Philly officials are developing an urban agriculture plan to encourage the city’s booming farming and gardening culture, the Philadelphia Inquirer reports.
The city has about 500 urban gardens, many of which have been started by African Americans, immigrants and refugees on abandoned lots. Officials aim to encourage the trend by ensuring that residents have permission to farm on vacant land (which may be owned by others) and on soil that is free of contamination.
“This isn’t about regulations,” said Christine Knapp, director of the city’s Office of Sustainability. “Rather, it’s more a matter of coordinating or supporting the appropriate ways these gardens and farms should exist and could exist and serve a role in the city.”
“We want to have a deep community engagement process,” Knapp added. “If you want to garden or farm, let us help you figure out how to do that in the long term. Do you want to buy the land? Do you want it tested? So it’s not an attempt to clamp down on the practice.”
To that end, the city’s Urban Agriculture Plan is launching with a $125,000 grant made by the William Penn Foundation to the nonprofit Mayor’s Fund. The city will hire a consultant to research the issue, ask residents for suggestions and map out a strategy. The Mayor’s Fund has called for potential consultants to submit proposals for the gig by April 30.
Philadelphia has a lot of room to work with: According to Land Bank data, there are 43,000 vacant or abandoned lots in the city that could be turned into urban farms, the Inquirer reported.
As of 2016, there were 470 farms or gardens already in operation, spread across 600 lots. But about half were on publicly owned lots and a third were on private land, meaning the gardeners are at risk of being uprooted from their investments.

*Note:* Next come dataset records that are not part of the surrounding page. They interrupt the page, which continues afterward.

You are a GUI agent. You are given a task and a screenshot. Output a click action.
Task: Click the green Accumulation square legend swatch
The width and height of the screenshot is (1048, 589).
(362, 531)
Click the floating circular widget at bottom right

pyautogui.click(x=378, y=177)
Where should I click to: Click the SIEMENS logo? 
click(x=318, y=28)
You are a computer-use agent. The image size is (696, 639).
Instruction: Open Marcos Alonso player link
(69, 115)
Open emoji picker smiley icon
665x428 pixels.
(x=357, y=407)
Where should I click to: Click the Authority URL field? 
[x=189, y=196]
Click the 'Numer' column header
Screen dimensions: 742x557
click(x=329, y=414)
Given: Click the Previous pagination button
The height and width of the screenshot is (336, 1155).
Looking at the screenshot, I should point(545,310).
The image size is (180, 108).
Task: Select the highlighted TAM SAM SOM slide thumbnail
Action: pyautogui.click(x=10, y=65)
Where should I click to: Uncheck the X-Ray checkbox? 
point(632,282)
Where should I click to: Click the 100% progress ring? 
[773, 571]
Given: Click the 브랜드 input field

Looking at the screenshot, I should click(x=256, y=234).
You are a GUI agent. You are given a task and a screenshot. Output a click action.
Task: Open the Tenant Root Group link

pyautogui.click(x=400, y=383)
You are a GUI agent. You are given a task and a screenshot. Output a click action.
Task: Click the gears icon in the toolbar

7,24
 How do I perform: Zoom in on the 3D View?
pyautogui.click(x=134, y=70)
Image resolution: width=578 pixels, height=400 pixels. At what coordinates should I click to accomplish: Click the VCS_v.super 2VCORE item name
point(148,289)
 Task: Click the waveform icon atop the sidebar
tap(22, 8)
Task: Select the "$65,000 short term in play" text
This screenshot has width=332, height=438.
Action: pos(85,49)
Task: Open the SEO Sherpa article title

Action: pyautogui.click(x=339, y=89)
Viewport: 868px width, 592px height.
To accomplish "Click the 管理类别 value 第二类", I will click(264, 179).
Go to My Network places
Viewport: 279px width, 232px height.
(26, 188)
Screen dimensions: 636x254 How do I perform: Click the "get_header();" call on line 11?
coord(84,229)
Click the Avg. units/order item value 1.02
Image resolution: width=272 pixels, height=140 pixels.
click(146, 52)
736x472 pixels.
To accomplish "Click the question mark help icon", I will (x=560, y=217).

The Urban Agriculture Plan will determine which spaces are best suited for farming and gardening and are not likely to be sold. It will also help connect urban farmers with markets to sell their produce. The Neighborhood Gardens Trust has given the city’s initiative a thumbs-up, citing its concern that resident-created green spaces are being lost to redevelopment.
Officials are holding a Q&A session for those interested in helping create the plan on April 2, from 6 to 9 p.m., at One Parkway Building.